Dans la plupart des cas, les actes de violence dénoncés bafouaient l’interdiction internationale des traitements inhumains ou dégradants. Certains actes s’apparentaient à la torture, compte tenu de leur gravité et de leur caractère humiliant ou punitif.
Saif*, un Syrien de 25 ans renvoyé quatre fois en août 2020, a expliqué à Amnesty International que, à sa deuxième tentative, le groupe avec lequel il voyageait était tombé dans une embuscade tendue par des « militaires » vêtus de noir et encagoulés et avait été transféré sur les rives de l’Evros, qui délimite la frontière entre la Grèce et la Turquie. Deux personnes du groupe avaient tenté de s’échapper mais avaient été rattrapées et rouées de coups par l’un des militaires. Saif, qui pensait que l’un de ces hommes avait eu la colonne vertébrale fracturée, a raconté à Amnesty International : « Il ne pouvait plus bouger du tout, même pas les mains. » Selon Saif, après que les militaires ont traversé le fleuve en direction de la Turquie avec les deux hommes blessés, des militaires turcs et une ambulance sont venus porter secours à ces derniers.
Un homme a dit à Amnesty International que, lors d’une opération de renvoi, son groupe et lui avaient été forcés à descendre du bateau et à plonger dans l’eau à proximité d’un îlot situé au beau milieu de l’Evros, où ils étaient restés bloqués des jours. L’un des hommes du groupe, ne sachant pas nager, avait appelé au secours alors qu’il peinait à garder la tête hors de l’eau. Il avait finalement été emporté par le courant.
Les renvois forcés illégaux ne se limitent pas aux frontières. Des personnes sont également arrêtées et détenues à l’intérieur des terres avant d’être transférées dans la région de l’Evros en vue de leur renvoi illégal. Amnesty International s’est entretenue avec quatre personnes qui avaient été arrêtées arbitrairement et détenues dans le nord de la Grèce, avant d’être renvoyées en Turquie au sein d’un groupe. Parmi elles figuraient une personne ayant le statut de réfugié et une personne ayant déposé une demande d’asile qui vivaient en Grèce continentale depuis près d’un an.

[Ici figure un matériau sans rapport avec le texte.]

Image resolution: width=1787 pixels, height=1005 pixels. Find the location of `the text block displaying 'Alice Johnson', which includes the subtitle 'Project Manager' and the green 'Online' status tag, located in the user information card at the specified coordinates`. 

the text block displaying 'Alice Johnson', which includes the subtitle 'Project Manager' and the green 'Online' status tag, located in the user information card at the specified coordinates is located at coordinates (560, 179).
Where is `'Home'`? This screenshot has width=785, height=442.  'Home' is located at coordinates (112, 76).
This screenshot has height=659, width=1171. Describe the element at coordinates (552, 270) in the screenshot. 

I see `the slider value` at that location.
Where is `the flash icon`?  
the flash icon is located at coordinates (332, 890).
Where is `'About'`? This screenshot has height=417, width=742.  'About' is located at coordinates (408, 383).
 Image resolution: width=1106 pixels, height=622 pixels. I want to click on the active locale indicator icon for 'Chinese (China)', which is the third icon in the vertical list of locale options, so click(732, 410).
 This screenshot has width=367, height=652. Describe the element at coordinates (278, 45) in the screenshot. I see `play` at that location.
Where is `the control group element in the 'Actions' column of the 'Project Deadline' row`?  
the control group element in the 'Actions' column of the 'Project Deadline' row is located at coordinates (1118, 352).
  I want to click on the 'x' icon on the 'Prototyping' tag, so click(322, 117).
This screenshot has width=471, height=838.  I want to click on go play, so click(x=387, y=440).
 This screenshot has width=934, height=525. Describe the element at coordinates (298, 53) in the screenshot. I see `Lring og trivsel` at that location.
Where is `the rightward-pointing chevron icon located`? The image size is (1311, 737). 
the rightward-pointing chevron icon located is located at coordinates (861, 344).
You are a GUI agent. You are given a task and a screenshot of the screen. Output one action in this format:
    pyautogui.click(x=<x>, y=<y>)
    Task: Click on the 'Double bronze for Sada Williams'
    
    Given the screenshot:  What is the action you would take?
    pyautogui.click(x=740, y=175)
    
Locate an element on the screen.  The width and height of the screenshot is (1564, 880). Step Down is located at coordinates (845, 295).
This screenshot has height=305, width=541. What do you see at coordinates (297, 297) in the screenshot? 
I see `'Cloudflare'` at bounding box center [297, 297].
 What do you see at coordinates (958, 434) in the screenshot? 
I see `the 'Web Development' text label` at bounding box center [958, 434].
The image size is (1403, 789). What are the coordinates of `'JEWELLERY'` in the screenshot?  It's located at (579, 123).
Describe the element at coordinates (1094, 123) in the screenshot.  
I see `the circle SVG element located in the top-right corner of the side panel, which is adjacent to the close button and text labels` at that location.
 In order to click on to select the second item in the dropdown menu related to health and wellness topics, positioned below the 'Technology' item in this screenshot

Nabil*, un Syrien de 31 ans ayant déposé une demande d’asile en Grèce, a indiqué à Amnesty International qu’il avait été arrêté au port d’Igoumenitsa, dans le nord-ouest de la Grèce. La police lui a dit qu’il serait transféré à Athènes puis libéré. En réalité, il a été conduit dans un autre centre de détention, plus proche de la frontière terrestre constituée par l’Evros, roué de coups puis renvoyé avec un groupe de 70 personnes, dont des enfants. Il a livré ce récit à Amnesty International : « Avant d’entrer dans le car, j’ai montré aux policiers ma carte de demandeur d’asile mais ils me l’ont prise, l’ont déchirée et m’ont dit de monter. »
« Toutes les personnes avec qui nous nous sommes entretenus avaient été renvoyées de zones où Frontex disposait d’effectifs importants. Cette agence ne peut donc pas prétendre ignorer les violences au sujet desquelles nous, comme bien d’autres, avons recueilli des informations. Frontex a l’obligation de prévenir les violations des droits humains. Si elle ne peut le faire efficacement, elle doit suspendre ou cesser ses activités en Grèce », a déclaré Adriana Tidona.